▶ [What you have to do] Report the number of lines in the data below where the string "computer" shows up, and only that number.

▶ [Data for this task]

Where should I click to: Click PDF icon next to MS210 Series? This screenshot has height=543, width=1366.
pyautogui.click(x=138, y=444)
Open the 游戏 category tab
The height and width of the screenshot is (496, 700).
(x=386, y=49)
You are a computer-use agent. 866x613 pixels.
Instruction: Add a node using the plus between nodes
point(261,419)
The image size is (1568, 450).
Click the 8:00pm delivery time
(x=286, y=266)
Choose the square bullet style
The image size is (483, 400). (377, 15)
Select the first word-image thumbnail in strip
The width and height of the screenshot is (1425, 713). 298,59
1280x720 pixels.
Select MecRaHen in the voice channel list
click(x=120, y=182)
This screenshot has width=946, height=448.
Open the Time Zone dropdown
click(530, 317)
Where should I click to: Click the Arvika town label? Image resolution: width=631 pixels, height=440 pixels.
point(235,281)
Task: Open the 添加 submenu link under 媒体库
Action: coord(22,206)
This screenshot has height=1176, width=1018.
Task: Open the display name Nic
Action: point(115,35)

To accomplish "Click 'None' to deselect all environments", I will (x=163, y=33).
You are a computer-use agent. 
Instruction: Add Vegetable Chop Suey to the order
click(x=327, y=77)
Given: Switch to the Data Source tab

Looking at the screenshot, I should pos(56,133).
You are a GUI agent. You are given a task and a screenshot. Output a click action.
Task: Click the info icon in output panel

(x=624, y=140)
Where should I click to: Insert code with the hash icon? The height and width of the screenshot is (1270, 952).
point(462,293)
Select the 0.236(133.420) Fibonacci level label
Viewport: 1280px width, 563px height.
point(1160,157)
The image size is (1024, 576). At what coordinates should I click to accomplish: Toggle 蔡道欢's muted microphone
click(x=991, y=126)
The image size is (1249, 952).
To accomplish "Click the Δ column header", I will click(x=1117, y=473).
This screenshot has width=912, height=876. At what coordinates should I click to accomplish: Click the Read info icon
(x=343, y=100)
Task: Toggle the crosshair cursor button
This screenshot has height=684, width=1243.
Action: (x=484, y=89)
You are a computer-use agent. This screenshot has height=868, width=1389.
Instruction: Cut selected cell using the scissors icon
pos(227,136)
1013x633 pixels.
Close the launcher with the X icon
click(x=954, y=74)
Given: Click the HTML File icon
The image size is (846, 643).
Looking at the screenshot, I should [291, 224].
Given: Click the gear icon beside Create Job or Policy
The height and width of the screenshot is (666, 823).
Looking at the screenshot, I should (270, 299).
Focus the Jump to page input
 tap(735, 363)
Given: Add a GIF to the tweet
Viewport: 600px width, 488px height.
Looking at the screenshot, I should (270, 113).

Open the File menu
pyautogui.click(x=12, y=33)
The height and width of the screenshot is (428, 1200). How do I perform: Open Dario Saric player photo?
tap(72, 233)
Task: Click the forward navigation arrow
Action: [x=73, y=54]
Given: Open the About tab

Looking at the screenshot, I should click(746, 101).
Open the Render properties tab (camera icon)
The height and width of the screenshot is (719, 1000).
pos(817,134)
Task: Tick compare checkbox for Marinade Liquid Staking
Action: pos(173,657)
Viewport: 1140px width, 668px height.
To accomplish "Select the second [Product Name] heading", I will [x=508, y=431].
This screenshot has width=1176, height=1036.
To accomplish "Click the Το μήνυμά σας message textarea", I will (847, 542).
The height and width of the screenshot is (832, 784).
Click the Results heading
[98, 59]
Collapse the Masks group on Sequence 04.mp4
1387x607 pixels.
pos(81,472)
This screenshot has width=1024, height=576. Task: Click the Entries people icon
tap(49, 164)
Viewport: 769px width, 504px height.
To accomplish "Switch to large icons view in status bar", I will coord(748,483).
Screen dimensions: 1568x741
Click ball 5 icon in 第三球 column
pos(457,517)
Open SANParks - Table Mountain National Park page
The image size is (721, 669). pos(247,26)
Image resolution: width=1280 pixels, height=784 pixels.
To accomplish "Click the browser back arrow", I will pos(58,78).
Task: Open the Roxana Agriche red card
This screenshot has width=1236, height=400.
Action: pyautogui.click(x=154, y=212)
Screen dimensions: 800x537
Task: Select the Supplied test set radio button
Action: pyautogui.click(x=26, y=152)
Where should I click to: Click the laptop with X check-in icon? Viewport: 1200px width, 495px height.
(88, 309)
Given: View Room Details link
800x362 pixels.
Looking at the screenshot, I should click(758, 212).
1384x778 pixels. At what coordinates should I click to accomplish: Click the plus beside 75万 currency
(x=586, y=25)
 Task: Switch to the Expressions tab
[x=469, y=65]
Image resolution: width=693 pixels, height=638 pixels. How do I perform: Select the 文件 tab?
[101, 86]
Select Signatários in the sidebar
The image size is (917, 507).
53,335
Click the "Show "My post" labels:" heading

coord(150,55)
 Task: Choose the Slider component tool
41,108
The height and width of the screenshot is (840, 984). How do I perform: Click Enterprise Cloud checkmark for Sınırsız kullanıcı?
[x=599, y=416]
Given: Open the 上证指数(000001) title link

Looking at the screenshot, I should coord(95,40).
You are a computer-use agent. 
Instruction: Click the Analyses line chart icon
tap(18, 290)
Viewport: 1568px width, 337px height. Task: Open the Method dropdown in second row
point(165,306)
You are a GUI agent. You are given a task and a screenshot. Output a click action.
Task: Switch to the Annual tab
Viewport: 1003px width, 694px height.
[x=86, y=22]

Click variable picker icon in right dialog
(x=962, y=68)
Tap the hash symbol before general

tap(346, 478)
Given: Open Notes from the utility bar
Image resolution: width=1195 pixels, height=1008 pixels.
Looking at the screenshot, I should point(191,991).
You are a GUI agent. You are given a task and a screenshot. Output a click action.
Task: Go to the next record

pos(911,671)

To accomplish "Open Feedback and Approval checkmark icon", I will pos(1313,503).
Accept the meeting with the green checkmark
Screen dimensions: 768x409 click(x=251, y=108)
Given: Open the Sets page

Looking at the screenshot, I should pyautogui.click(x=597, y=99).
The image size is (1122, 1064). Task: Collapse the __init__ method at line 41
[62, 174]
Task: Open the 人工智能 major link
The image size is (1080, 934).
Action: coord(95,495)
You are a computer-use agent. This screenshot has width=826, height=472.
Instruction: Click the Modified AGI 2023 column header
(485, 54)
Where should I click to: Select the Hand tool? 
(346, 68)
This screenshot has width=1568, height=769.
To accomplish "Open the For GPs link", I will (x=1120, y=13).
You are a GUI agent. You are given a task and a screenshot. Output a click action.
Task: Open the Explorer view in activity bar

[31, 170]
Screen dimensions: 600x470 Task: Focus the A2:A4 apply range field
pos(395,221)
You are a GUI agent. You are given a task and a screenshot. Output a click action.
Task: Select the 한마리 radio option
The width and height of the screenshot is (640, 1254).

▶ [Response to the exercise] 5